PROBLEM REQUIREMENTS: Repeat every record below, word for word.

┄┄┄┄┄┄

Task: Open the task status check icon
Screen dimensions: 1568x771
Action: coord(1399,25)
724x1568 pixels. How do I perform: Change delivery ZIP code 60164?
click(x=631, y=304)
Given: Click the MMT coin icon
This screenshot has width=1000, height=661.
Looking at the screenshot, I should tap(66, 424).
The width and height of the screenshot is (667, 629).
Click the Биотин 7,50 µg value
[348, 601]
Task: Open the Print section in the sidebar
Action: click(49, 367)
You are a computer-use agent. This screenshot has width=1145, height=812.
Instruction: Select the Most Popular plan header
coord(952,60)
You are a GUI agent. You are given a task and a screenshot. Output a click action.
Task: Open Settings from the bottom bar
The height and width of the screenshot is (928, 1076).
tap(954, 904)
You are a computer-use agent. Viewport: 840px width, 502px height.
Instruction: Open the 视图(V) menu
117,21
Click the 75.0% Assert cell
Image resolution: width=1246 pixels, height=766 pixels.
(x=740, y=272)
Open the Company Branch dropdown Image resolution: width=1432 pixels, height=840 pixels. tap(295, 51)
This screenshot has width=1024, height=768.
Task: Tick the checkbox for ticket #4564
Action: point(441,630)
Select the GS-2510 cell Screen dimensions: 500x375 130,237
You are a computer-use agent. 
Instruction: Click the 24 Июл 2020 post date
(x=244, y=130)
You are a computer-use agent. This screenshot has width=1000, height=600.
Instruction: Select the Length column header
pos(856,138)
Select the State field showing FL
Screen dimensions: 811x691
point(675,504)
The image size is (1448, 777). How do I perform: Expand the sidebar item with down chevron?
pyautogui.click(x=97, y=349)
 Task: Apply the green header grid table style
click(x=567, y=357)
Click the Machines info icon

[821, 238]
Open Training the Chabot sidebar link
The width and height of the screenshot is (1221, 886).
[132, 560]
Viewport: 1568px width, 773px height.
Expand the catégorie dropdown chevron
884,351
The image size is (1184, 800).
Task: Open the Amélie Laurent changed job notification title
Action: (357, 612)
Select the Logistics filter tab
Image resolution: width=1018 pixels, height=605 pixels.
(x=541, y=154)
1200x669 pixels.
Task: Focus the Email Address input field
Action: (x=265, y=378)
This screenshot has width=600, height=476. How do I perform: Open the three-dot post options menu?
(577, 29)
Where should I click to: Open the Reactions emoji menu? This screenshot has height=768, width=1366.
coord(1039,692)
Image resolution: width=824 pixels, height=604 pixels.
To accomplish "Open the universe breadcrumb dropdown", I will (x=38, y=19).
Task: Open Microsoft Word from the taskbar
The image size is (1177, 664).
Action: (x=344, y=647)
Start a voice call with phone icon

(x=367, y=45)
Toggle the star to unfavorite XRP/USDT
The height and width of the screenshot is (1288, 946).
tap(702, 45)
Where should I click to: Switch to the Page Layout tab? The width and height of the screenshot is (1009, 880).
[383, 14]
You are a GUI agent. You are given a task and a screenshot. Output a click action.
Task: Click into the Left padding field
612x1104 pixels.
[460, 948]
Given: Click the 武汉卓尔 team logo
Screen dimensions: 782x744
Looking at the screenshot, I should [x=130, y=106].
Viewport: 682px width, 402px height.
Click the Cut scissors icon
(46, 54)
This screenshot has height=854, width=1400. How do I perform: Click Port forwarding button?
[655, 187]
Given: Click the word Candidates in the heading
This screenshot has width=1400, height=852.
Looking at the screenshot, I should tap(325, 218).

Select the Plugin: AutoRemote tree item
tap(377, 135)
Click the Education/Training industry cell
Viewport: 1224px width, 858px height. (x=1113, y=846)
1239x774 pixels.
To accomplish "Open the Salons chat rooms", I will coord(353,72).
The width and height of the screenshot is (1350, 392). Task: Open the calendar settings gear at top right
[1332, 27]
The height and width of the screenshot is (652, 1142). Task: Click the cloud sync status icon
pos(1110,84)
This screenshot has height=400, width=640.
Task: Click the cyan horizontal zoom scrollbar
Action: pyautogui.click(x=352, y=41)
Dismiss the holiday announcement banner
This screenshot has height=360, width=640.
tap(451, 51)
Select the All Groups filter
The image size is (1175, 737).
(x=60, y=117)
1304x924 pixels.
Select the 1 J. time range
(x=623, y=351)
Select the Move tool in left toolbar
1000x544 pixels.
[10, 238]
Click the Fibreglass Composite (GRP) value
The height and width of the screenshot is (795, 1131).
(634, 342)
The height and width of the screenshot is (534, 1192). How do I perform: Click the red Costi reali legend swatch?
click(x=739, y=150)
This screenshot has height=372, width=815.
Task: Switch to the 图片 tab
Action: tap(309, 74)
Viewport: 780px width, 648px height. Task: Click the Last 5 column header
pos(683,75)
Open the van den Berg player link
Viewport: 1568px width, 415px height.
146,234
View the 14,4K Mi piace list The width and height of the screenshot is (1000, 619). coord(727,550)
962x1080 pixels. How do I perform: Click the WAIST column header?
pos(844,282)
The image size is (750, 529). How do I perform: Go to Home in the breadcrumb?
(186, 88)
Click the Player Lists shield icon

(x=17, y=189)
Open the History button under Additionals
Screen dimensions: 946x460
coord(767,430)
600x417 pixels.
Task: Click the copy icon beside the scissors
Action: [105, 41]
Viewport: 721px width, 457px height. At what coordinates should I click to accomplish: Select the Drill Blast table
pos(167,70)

┄┄┄┄┄┄

TASK OUTPUT:
Task: Open the task status check icon
Screen dimensions: 1568x771
Action: coord(1399,25)
724x1568 pixels. How do I perform: Change delivery ZIP code 60164?
click(x=631, y=304)
Given: Click the MMT coin icon
This screenshot has width=1000, height=661.
Looking at the screenshot, I should tap(66, 424).
The width and height of the screenshot is (667, 629).
Click the Биотин 7,50 µg value
[348, 601]
Task: Open the Print section in the sidebar
Action: click(49, 367)
You are a computer-use agent. This screenshot has width=1145, height=812.
Instruction: Select the Most Popular plan header
coord(952,60)
You are a GUI agent. You are given a task and a screenshot. Output a click action.
Task: Open Settings from the bottom bar
The height and width of the screenshot is (928, 1076).
tap(954, 904)
You are a computer-use agent. Viewport: 840px width, 502px height.
Instruction: Open the 视图(V) menu
117,21
Click the 75.0% Assert cell
Image resolution: width=1246 pixels, height=766 pixels.
(x=740, y=272)
Open the Company Branch dropdown Image resolution: width=1432 pixels, height=840 pixels. tap(295, 51)
This screenshot has width=1024, height=768.
Task: Tick the checkbox for ticket #4564
Action: point(441,630)
Select the GS-2510 cell Screen dimensions: 500x375 130,237
You are a computer-use agent. 
Instruction: Click the 24 Июл 2020 post date
(x=244, y=130)
You are a computer-use agent. This screenshot has width=1000, height=600.
Instruction: Select the Length column header
pos(856,138)
Select the State field showing FL
Screen dimensions: 811x691
point(675,504)
The image size is (1448, 777). How do I perform: Expand the sidebar item with down chevron?
pyautogui.click(x=97, y=349)
 Task: Apply the green header grid table style
click(x=567, y=357)
Click the Machines info icon

[821, 238]
Open Training the Chabot sidebar link
The width and height of the screenshot is (1221, 886).
[132, 560]
Viewport: 1568px width, 773px height.
Expand the catégorie dropdown chevron
884,351
The image size is (1184, 800).
Task: Open the Amélie Laurent changed job notification title
Action: (357, 612)
Select the Logistics filter tab
Image resolution: width=1018 pixels, height=605 pixels.
(x=541, y=154)
1200x669 pixels.
Task: Focus the Email Address input field
Action: (x=265, y=378)
This screenshot has width=600, height=476. How do I perform: Open the three-dot post options menu?
(577, 29)
Where should I click to: Open the Reactions emoji menu? This screenshot has height=768, width=1366.
coord(1039,692)
Image resolution: width=824 pixels, height=604 pixels.
To accomplish "Open the universe breadcrumb dropdown", I will (x=38, y=19).
Task: Open Microsoft Word from the taskbar
The image size is (1177, 664).
Action: (x=344, y=647)
Start a voice call with phone icon

(x=367, y=45)
Toggle the star to unfavorite XRP/USDT
The height and width of the screenshot is (1288, 946).
tap(702, 45)
Where should I click to: Switch to the Page Layout tab? The width and height of the screenshot is (1009, 880).
[383, 14]
You are a GUI agent. You are given a task and a screenshot. Output a click action.
Task: Click into the Left padding field
612x1104 pixels.
[460, 948]
Given: Click the 武汉卓尔 team logo
Screen dimensions: 782x744
Looking at the screenshot, I should [x=130, y=106].
Viewport: 682px width, 402px height.
Click the Cut scissors icon
(46, 54)
This screenshot has height=854, width=1400. How do I perform: Click Port forwarding button?
[655, 187]
Given: Click the word Candidates in the heading
This screenshot has width=1400, height=852.
Looking at the screenshot, I should tap(325, 218).

Select the Plugin: AutoRemote tree item
tap(377, 135)
Click the Education/Training industry cell
Viewport: 1224px width, 858px height. (x=1113, y=846)
1239x774 pixels.
To accomplish "Open the Salons chat rooms", I will coord(353,72).
The width and height of the screenshot is (1350, 392). Task: Open the calendar settings gear at top right
[1332, 27]
The height and width of the screenshot is (652, 1142). Task: Click the cloud sync status icon
pos(1110,84)
This screenshot has height=400, width=640.
Task: Click the cyan horizontal zoom scrollbar
Action: pyautogui.click(x=352, y=41)
Dismiss the holiday announcement banner
This screenshot has height=360, width=640.
tap(451, 51)
Select the All Groups filter
The image size is (1175, 737).
(x=60, y=117)
1304x924 pixels.
Select the 1 J. time range
(x=623, y=351)
Select the Move tool in left toolbar
1000x544 pixels.
[10, 238]
Click the Fibreglass Composite (GRP) value
The height and width of the screenshot is (795, 1131).
(634, 342)
The height and width of the screenshot is (534, 1192). How do I perform: Click the red Costi reali legend swatch?
click(x=739, y=150)
This screenshot has height=372, width=815.
Task: Switch to the 图片 tab
Action: tap(309, 74)
Viewport: 780px width, 648px height. Task: Click the Last 5 column header
pos(683,75)
Open the van den Berg player link
Viewport: 1568px width, 415px height.
146,234
View the 14,4K Mi piace list The width and height of the screenshot is (1000, 619). coord(727,550)
962x1080 pixels. How do I perform: Click the WAIST column header?
pos(844,282)
The image size is (750, 529). How do I perform: Go to Home in the breadcrumb?
(186, 88)
Click the Player Lists shield icon

(x=17, y=189)
Open the History button under Additionals
Screen dimensions: 946x460
coord(767,430)
600x417 pixels.
Task: Click the copy icon beside the scissors
Action: [105, 41]
Viewport: 721px width, 457px height. At what coordinates should I click to accomplish: Select the Drill Blast table
pos(167,70)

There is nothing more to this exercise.